Exactly. There is a chronic problem in the hobby where people purchase a group of 3 or 4 animals from one breeder, raise up and separate out a pair, and sell the extra individuals. Then the next person wanting the offspring do the same and so on. This is so common that I hardly see ever see people stray from this strategy. What people really need to be doing is purchase 2 animals from one breeder and 2 animals from a second breeder. This will maximize the diversity of each generation even if they are _technically _still related in some way. Breeding cousins together would be way better than breeding direct siblings.



Lincoln B said:


> ^even more reason to avoid inbreeding. If your genetic pool is small then you should do as much as possible to maximize diversity.
> 
> @Imatreewaterme inbreeding is common in the hobby and you won't be shamed if you do it but "the way it's always been done" is just something we tell ourselves to justify behavior.
> 
> We could do what's easy or we could do better


I wholeheartedly agree with this statement. If you truly care about these animals in captivity, and they aren't just a novelty you won't care about anymore in 3 years (or less) when you exit the hobby, you wouldn't do what's easy, you would do what's best.



macg said:


> I haven't heard of inbreeding being an issue significant enough to put time into over other aspects of husbandry. I've certainly thought about it, sometimes obsessively, but evidence of serious issues hasn't presented itself. Maybe one day it will.
> 
> When I purchase a colony of leucs, I will obtain them from a few different sources for no other reason than it helps me sleep better, but I acknowledge it isn't based in solid evidence.
> 
> I would say there isn't sufficient evidence either way (maybe someone knows of some papers to post here that do shed some light, I bet Ed knows). As a result, my recommendation is to choose what helps you sleep at night, accept you may be wrong and others right, and enjoy your frogs.


How can you not have heard about inbreeding being a significant issue? If it was never an issue of concern, why would zoos and conservation groups go to such great lengths to maintain a studbook and send animals with high "genetic value" to be bred with various particular individuals? Clearly, most hobbyists couldn't care less. And for that reason, I would compare these hobbyists who "need to see very particular studies" to the people who are pillaging the natural resources because there isn't cause for concern _yet_.
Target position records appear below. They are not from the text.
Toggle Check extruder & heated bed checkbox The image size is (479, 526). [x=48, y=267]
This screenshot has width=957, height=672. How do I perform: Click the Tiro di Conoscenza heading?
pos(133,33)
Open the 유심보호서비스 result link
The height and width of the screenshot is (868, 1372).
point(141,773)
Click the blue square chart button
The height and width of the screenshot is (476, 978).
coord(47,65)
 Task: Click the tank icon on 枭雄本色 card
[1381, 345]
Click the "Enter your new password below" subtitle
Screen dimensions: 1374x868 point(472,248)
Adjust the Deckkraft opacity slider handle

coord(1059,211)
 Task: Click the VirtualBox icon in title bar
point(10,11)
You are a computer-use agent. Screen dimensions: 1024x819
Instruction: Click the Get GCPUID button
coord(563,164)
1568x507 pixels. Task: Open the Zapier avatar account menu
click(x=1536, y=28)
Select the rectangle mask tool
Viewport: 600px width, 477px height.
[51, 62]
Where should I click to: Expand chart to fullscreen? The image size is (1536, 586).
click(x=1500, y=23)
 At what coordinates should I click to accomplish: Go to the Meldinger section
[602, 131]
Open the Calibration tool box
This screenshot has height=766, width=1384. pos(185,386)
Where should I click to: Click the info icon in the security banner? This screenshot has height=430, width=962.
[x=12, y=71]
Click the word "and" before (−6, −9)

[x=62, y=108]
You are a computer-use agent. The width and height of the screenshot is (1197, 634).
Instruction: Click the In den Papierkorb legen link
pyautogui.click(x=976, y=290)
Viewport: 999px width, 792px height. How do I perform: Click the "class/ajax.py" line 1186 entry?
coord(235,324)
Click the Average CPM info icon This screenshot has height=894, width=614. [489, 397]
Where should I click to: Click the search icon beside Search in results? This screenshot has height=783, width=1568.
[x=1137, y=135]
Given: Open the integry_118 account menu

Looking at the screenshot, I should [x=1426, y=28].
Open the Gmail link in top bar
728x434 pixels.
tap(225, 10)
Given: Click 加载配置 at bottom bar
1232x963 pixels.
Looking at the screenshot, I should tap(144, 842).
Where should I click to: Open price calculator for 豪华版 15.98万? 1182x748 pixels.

What happens when that magical generation has been met where inbreeding is legitimately noticed if no one cared up until that point? By then a majority of the animals in the hobby would then be siblings because no one cared. Only offspring from the few hobbyists that stayed around long enough would be left. What would you do then? Nobody maintained much diversity so there wouldn't be anything to outcross to. Even if a small part of you believed that inbreeding depression was possible, the aforementioned scenario should be of great concern. And honestly this would be so simple to prevent if you just spent an extra $50 or $60 to split a purchase among different breeders. If you refuse to pay that you are just cheap or broke. And if you're broke, you shouldn't be purchasing these animals anyway.

On the topic of this "magical generation", that concept is such rubbish. There is no magical generation. I have seen such statements as "Inbreeding won't be seen until around the 7th generation". Inbreeding is so common, how many people would actually know what generation they would even be on if the only lineage info they have is the name of the breeder? (not true lineage info by the way). Inbreeding depression can be seen in as little as 2 generations. Each generation is another spin of the genetic dice. It is a lottery. You might get lucky and not see it, or it could be much worse right off the bat. There could be legitimate issues lurking in the heterozygous state, but constant outcrossing minimizes the chances of the genetic defect being expressed.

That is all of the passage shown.